El llamado conjunto de los líderes de las dos empresas de inteligencia artificial más prominentes para frenar el ritmo de desarrollo de la IA de frontera sacudió los mercados globales el lunes, ahondando la brecha entre los defensores de la seguridad en Silicon Valley y los líderes políticos empeñados en mantener una ventaja tecnológica sobre China.
El llamado a la moderación
El CEO de Anthropic, Dario Amodei, publicó el sábado un extenso ensayo en el que pide a la industria de la IA que frene el desarrollo de sus modelos más avanzados, advirtiendo que la automejora recursiva —sistemas de IA capaces de construir versiones mejoradas de sí mismos— «podría superar nuestra capacidad de entender y controlar estos sistemas, por lo que debe perseguirse con mucha cautela, si es que debe perseguirse en absoluto». El CEO de OpenAI, Sam Altman, respaldó la propuesta en una publicación en X, al tiempo que le comunicó a Fortune que su empresa no saldría a bolsa este año, ya que prioriza la seguridad.
Los anuncios se produjeron tras una turbulenta semana en la que el ex investigador de Anthropic Jacob Coxon renunció y advirtió públicamente que las empresas están compitiendo para crear una «superinteligencia que se autoperfecciona». Evan Hubinger, director de Ciencias de Alineación de la propia Anthropic, respondió después que cree que hay más de un 10% de probabilidades de que la tecnología pueda «matar a todos los humanos».
Anthropic se comprometió a integrar evaluadores externos dentro de la empresa para evaluar sus modelos de IA y verificar el cumplimiento de las prácticas de seguridad.
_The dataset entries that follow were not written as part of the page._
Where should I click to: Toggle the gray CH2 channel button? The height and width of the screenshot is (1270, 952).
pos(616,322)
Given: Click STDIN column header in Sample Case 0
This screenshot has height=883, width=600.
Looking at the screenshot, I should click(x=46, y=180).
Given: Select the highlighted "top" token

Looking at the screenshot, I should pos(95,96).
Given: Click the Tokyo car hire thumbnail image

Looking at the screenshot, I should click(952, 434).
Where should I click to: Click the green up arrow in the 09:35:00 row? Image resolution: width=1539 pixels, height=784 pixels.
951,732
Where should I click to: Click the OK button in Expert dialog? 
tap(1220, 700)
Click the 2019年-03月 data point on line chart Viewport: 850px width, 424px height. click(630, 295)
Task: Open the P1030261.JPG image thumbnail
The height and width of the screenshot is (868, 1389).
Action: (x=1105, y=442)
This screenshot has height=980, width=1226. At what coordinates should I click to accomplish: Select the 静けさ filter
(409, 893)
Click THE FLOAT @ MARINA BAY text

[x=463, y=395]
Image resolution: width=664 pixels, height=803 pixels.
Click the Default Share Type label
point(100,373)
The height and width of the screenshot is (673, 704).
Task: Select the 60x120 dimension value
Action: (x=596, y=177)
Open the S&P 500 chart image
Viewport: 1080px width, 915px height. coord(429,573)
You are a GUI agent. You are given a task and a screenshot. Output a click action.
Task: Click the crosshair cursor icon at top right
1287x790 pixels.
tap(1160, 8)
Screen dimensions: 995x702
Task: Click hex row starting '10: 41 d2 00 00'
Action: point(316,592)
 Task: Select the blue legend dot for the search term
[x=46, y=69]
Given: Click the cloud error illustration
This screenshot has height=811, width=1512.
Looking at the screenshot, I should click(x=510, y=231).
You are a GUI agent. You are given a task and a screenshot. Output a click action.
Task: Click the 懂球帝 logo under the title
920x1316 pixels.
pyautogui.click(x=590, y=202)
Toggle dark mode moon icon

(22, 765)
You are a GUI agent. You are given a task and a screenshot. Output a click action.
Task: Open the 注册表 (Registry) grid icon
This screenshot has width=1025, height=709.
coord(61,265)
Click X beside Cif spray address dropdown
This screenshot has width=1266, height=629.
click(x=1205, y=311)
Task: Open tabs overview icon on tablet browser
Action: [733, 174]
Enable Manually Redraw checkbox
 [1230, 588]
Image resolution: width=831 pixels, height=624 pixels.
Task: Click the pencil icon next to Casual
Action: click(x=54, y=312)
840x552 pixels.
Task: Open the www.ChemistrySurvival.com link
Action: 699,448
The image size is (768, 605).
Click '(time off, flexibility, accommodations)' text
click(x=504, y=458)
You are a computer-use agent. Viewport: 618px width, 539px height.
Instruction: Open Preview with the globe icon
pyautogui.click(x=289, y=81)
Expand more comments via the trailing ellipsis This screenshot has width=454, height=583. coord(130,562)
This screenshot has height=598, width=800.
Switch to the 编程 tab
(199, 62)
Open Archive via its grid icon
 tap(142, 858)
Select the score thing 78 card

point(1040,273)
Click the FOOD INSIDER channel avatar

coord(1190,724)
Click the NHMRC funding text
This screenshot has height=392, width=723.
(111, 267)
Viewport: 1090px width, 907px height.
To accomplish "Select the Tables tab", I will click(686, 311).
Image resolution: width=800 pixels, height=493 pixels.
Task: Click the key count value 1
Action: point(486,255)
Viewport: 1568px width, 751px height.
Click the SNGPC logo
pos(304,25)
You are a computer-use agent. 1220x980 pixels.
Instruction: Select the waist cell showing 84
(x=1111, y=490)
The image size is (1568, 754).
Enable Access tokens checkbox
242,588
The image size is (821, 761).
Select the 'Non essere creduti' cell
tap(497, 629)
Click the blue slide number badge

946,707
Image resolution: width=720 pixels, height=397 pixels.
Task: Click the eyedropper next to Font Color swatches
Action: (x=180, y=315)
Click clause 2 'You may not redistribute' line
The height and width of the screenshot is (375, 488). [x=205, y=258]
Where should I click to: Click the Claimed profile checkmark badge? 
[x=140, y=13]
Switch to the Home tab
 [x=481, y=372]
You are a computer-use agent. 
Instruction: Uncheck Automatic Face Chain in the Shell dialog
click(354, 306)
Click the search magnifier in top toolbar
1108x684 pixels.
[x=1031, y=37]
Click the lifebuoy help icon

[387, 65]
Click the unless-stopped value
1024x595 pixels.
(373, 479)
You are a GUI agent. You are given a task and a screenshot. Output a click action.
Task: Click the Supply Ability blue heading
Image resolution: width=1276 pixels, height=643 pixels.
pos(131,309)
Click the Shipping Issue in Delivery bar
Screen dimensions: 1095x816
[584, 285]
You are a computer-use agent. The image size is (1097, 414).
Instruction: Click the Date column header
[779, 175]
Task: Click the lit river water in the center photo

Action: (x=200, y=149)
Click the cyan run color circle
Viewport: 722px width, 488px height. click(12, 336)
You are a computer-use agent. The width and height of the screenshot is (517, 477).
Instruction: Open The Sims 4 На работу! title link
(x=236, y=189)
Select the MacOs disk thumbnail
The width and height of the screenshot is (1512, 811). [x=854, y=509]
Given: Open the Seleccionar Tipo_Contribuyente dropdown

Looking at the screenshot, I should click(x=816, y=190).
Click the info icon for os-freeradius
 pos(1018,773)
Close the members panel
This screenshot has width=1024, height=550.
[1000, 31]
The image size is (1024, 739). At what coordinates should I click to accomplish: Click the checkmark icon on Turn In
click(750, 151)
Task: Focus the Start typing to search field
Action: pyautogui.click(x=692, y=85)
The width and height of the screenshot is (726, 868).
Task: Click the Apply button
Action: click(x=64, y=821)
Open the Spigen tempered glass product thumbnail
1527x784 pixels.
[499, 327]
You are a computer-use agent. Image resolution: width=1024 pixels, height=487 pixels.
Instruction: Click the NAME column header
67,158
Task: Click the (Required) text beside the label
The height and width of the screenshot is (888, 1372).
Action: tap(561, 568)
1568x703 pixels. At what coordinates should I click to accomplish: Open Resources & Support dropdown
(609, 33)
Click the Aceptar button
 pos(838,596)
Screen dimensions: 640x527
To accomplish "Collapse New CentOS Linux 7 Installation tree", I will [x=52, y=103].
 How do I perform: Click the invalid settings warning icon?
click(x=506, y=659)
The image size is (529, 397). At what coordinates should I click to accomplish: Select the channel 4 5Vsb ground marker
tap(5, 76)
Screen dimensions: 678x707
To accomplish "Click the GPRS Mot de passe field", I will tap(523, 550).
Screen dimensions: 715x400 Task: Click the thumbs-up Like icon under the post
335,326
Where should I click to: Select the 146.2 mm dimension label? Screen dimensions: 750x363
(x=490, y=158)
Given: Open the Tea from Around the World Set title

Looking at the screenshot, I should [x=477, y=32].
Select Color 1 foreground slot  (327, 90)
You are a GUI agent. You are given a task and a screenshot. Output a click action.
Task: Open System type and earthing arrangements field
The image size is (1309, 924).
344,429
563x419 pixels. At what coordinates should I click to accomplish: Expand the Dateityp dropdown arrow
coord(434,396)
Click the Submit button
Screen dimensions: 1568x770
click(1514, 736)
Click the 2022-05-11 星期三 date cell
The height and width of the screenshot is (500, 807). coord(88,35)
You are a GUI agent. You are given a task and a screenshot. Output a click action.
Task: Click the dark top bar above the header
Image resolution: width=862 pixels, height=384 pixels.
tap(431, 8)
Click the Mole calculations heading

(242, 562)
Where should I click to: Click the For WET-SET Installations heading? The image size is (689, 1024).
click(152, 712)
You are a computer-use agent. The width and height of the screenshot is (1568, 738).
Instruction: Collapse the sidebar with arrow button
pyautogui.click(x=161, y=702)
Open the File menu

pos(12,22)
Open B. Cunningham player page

The Wall Street Journal informó que el debate sobre seguridad había ido tomando fuerza internamente, incluso mientras ambas empresas celebraban recientes hitos técnicos, entre ellos un modelo de IA que resolvió uno de los Problemas del Milenio en matemáticas.
Turbulencia en los mercados
Las bolsas asiáticas y los futuros de acciones estadounidenses retrocedieron el lunes, mientras los inversores sopesaban las implicaciones de una desaceleración deliberada en la industria que ha impulsado gran parte de las ganancias del mercado. Las acciones de SoftBank, uno de los principales inversores de OpenAI, cayeron más de un 10% en la bolsa de Tokio. La ola de ventas se extendió por todo el sector tecnológico, poniendo de manifiesto hasta qué punto las valoraciones recientes del mercado han dependido de las expectativas de un rápido avance de la IA.
Trump responde a las advertencias
El presidente Trump desestimó las advertencias de seguridad el domingo, diciéndoles a los periodistas que «fuerzas muy negativas» están «sacando a relucir cosas que no van a ocurrir.» Enmarcó el debate en términos geopolíticos: «Vamos por delante de China en IA. Somos el país más sofisticado del mundo y, francamente, quiero que siga siendo así, porque quien gane en IA lo gana todo», según informó Reuters.
La tensión entre las propias preocupaciones de seguridad de la industria y las ambiciones competitivas de Washington se cierne ahora sobre las salidas a bolsa planeadas por ambas compañías, tras confirmar Altman que el IPO de OpenAI está retrasado y esperándose aún para este otoño la cotización de Anthropic.